------ TRECHO SELECIONADO

O movimento de massa contra o pacotaço neoliberal de mais de 600 itens do presidente Javier Milei produziu mobilização instantânea das massas em escala superior à esperada pelos sindicatos dos trabalhadores.
Essa simples constatação, com cores e desafios dramáticos para a burguesia portenha, cria fato político substantivo: as lideranças sindicais são forçadas a adotarem palavras de ordem mais proativas, para sintonizar com o clamor popular.
Se elas não corresponderem à movimentação política do operariado, em ebulição, certamente, causarão frustração nas bases e poderão, consequentemente, ser ultrapassadas.
O pacotaço revela estado de espírito de confusão das elites argentinas, ao buscarem radicalidades neoliberais que não estão sendo aceitas nos primeiros momentos do governo de previsível vida efêmera.
Essa rejeição, caso lideranças sindicais, com espírito revolucionário, a traduzem em radicalidade política, correspondente, na mesma moeda, à radicalização das medidas neoliberais, levaria ou não a Argentina à insurreição?

------------
------ MATERIAL FORNECIDO

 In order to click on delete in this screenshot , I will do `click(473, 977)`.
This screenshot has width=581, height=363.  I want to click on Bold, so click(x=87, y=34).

------------

**SEU OBJETIVO**
Reproduza na íntegra o trecho acima sobre a reação popular ao pacote de medidas de Javier Milei, sem alterar nenhuma palavra nem sinal de pontuação.

**RESPOSTA ESPERADA**
O movimento de massa contra o pacotaço neoliberal de mais de 600 itens do presidente Javier Milei produziu mobilização instantânea das massas em escala superior à esperada pelos sindicatos dos trabalhadores.
Essa simples constatação, com cores e desafios dramáticos para a burguesia portenha, cria fato político substantivo: as lideranças sindicais são forçadas a adotarem palavras de ordem mais proativas, para sintonizar com o clamor popular.
Se elas não corresponderem à movimentação política do operariado, em ebulição, certamente, causarão frustração nas bases e poderão, consequentemente, ser ultrapassadas.
O pacotaço revela estado de espírito de confusão das elites argentinas, ao buscarem radicalidades neoliberais que não estão sendo aceitas nos primeiros momentos do governo de previsível vida efêmera.
Essa rejeição, caso lideranças sindicais, com espírito revolucionário, a traduzem em radicalidade política, correspondente, na mesma moeda, à radicalização das medidas neoliberais, levaria ou não a Argentina à insurreição?